In this simulation exercise, we will investigate the distribution of averages of 40 exponentials (Setting lambda = 0.2 for all of the simulations) to answer the following questions. We will need to do a thousand or so simulated averages of 40 exponentials.

Question 1

Showing where the distribution is centered at and the comparing it to the theoretical center of the distribution.

Lambda = 0.2
n = 40
nSims = 1:1000
set.seed(820)
Means <- data.frame(x = sapply(nSims, function(x) {
    mean(rexp(n, Lambda))
}))

head(Means)
##       x
## 1 5.750
## 2 3.808
## 3 4.058
## 4 3.999
## 5 4.313
## 6 4.418
m <- mean(Means$x)
m
## [1] 4.999
# Theoretical (expected) mean
1 / Lambda
## [1] 5
sd(Means$x)
## [1] 0.7909
# Theoretical (expected) standard deviation
(1/Lambda)/sqrt(40)
## [1] 0.7906
hist(Means$x, xlab = "mean", main = "Exponential Function Simulations")
abline(v = m, col = "red")

plot of chunk unnamed-chunk-1

The distribution of the sample means is a normal distribution that is centered at the mean, 4.999 and standard deviation, 0.7909. It is expected, as the theoretical mean of this exponential function is 5 and the theoretical standard deviation is 0.7906.

Question 2

Showing how variable it is and comparing it to the theoretical variance of the distribution.

var(Means$x)
## [1] 0.6256
# Theoretical (expected) Variance
((1/Lambda)/sqrt(40))^2
## [1] 0.625

The variance of the simulation is 0.6256 that is quite expected as the theoretical variance is 0.625.

Question 3

showing that the distribution is approximately normal.

library(ggplot2)
ggplot(data = Means, aes(x = x)) + geom_histogram(aes(y = ..density..), 
       fill = I("blue"), binwidth = 0.2, color = I("black")) + 
       stat_function(fun = dnorm, arg = list(mean = m, sd = sd(Means$x)))

plot of chunk unnamed-chunk-3

The histogram plot depicts a distribution that is approximately normal (mean = 4.999, sd = 0.7909).

qqnorm(Means$x)
qqline(Means$x, col = "green")

plot of chunk unnamed-chunk-4

The figure above also shows the density computed using the histogram and the normal density plotted with theoretical mean and variance values.

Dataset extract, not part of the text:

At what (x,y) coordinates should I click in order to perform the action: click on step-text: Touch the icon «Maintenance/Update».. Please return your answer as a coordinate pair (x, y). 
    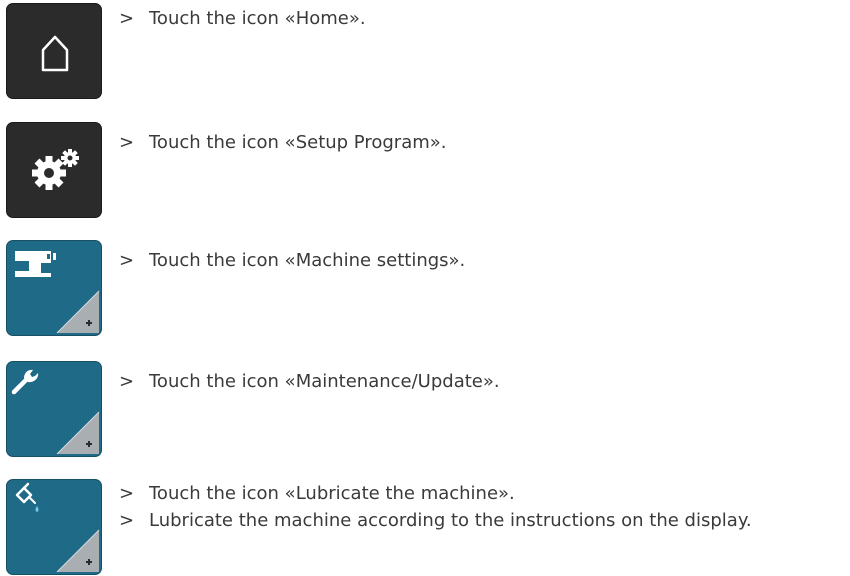
    Looking at the image, I should click on (324, 382).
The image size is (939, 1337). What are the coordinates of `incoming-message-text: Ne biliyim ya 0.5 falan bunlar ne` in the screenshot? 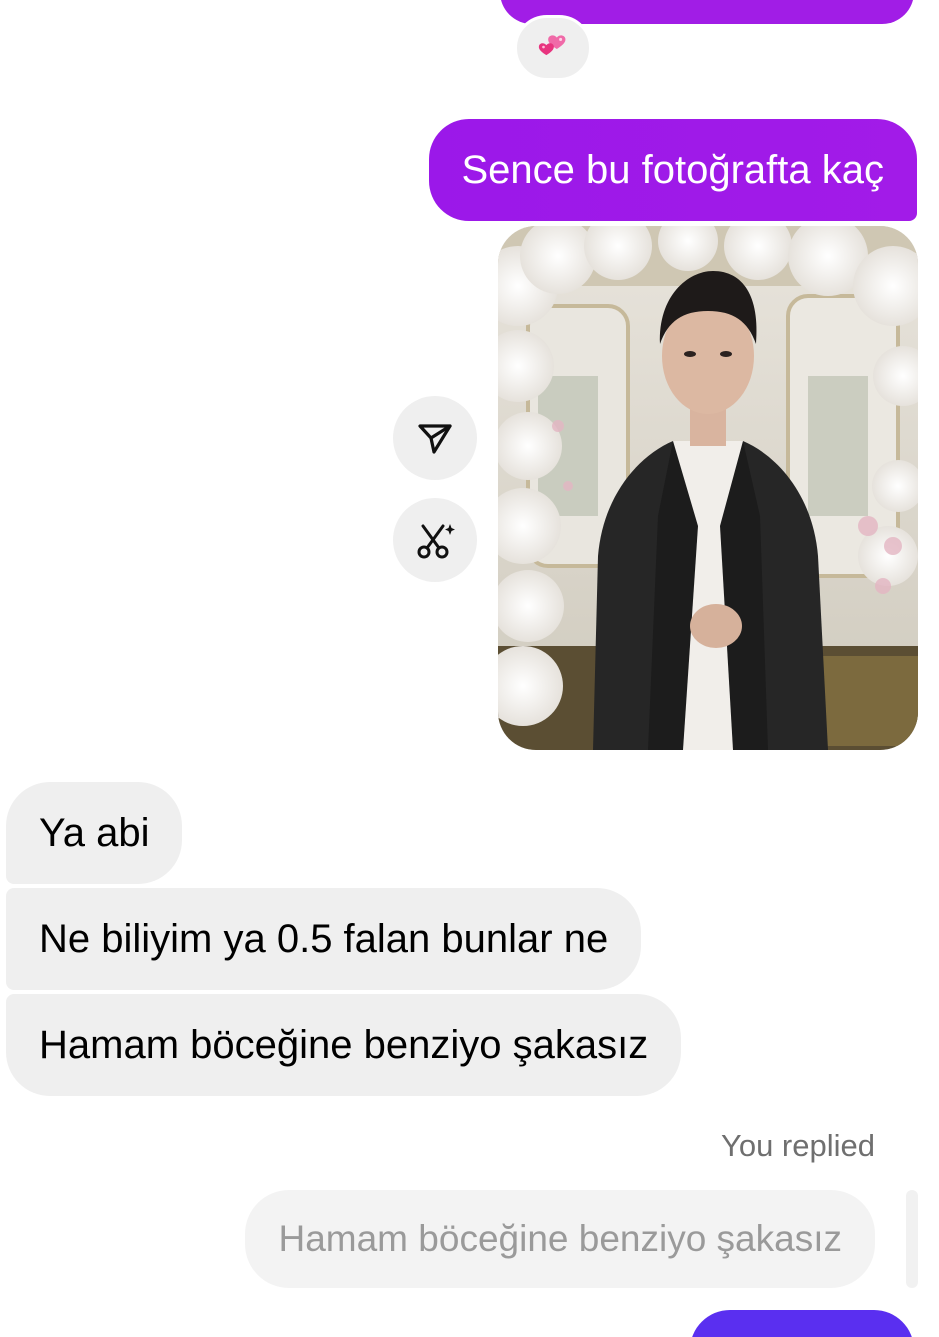 It's located at (324, 938).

Also, the q-q plot suggests the distribution of averages of 40 exponentials is very close to a normal distribution.

Above, we’ve run the distribution of a large collection (1000) of averages of 40 exponentials.

Now we are interested in running the distribution of a large collection (say, 1000000) of random exponentials.

mean(rexp(1000000, Lambda))
## [1] 4.996

It would be very close to 1 / Lambda, or 5 in this case.